Michael O'Malley, Associate Professor of History and Art History, George Mason University

Assignment

Background

In this exercise, you will search the "Making of America" database of antebellum journals at the University of Michigan, to discover how Americans thought about sexual equality in the period between 1830 and 1860.

Go to The Making of America. Click on "Other Searches in MoA". Then click on "Proximity" to choose Proximity Search. This allows you to search for three words which appear near each other in the texts in the database. Enter "women" in the first field and "equality" in the second, choose "<120" in the popup and limit date range to 1830-1860. Your page should look like this:

Click "Search." You should come up with 12 records. Repeat the search entering "marriage" and "equality" in the two fields--you'll come up with 4 more records.
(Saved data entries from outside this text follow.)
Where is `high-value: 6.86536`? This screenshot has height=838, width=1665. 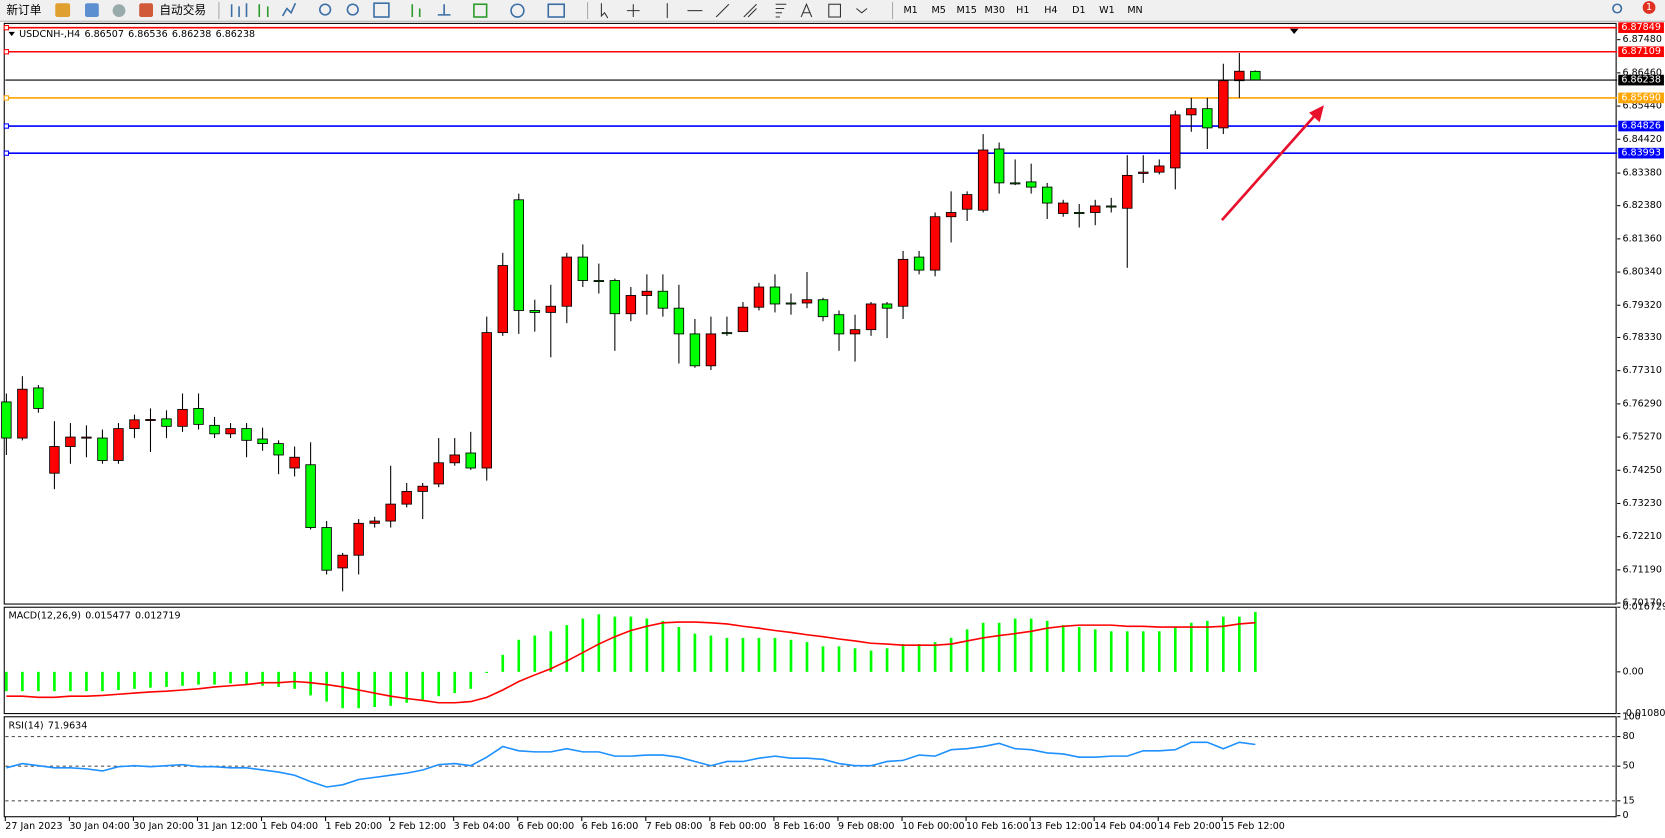
high-value: 6.86536 is located at coordinates (148, 34).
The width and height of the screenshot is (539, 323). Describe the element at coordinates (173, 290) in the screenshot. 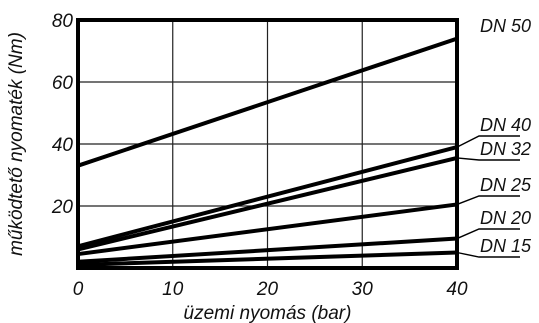

I see `x-tick-10: 10` at that location.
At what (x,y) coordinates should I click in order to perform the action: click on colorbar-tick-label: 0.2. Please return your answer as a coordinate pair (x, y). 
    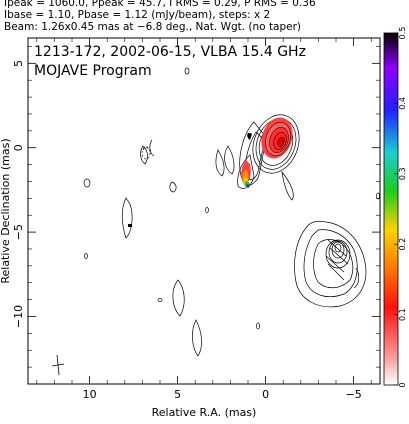
    Looking at the image, I should click on (402, 244).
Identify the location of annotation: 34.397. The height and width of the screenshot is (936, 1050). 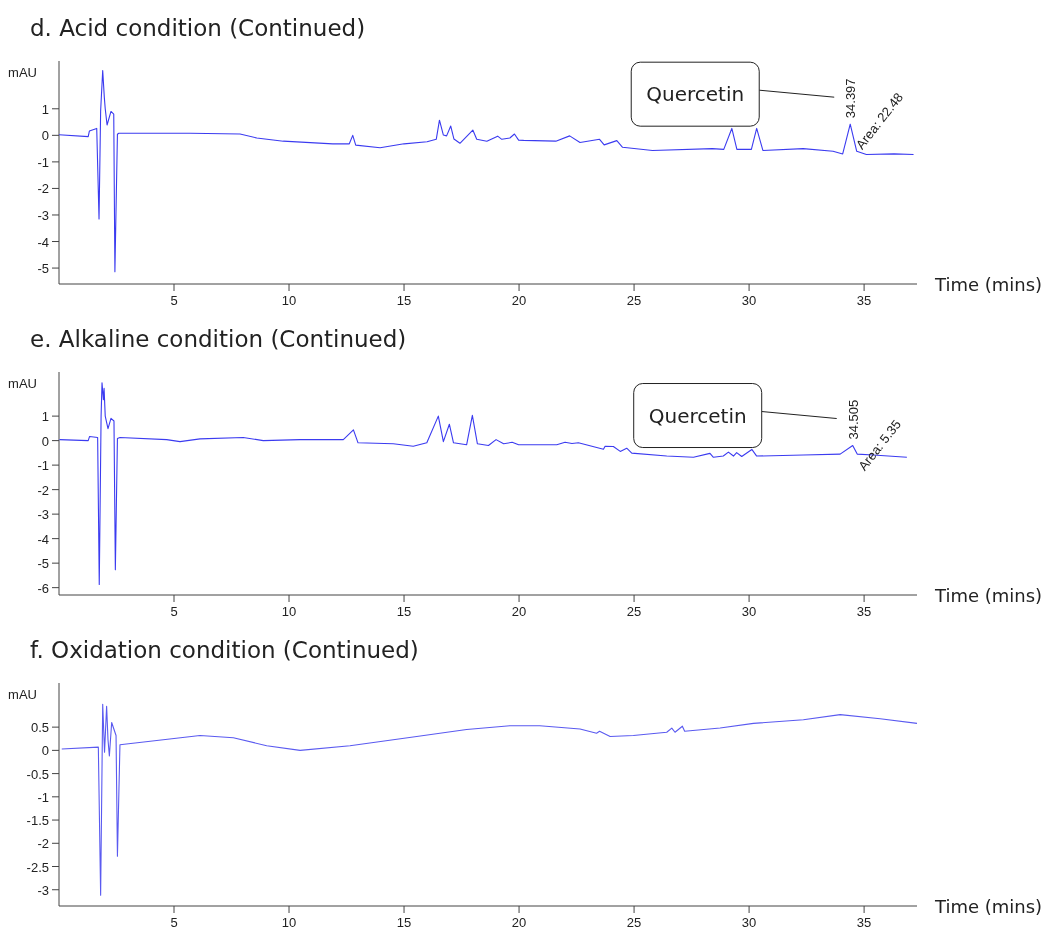
(851, 98).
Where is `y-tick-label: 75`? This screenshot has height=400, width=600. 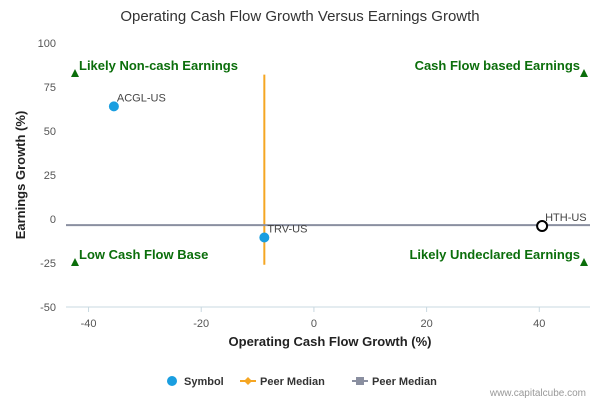 y-tick-label: 75 is located at coordinates (50, 88).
If you still don't have enough information, enter your own search terms related to women's equality (suffrage or divorce for example) to find more records.

Questions

After you have read the relevant documents that the search turns up, write one page answering two or more of the following questions:

  1. What were the objections to women's legal equality in marriage?
  2. What arguments were made for equality in marriage?
  3. Did Americans in this period want women fully involved in the marketplace, or did they want to shield women from the market?
  4. How were the arguments made? How was "the home" described? How was religion used to justify various positions?
  5. Do any of the arguments look "modern"? Or are they distinctly different from how we might frame such discussions? If so, what is the difference?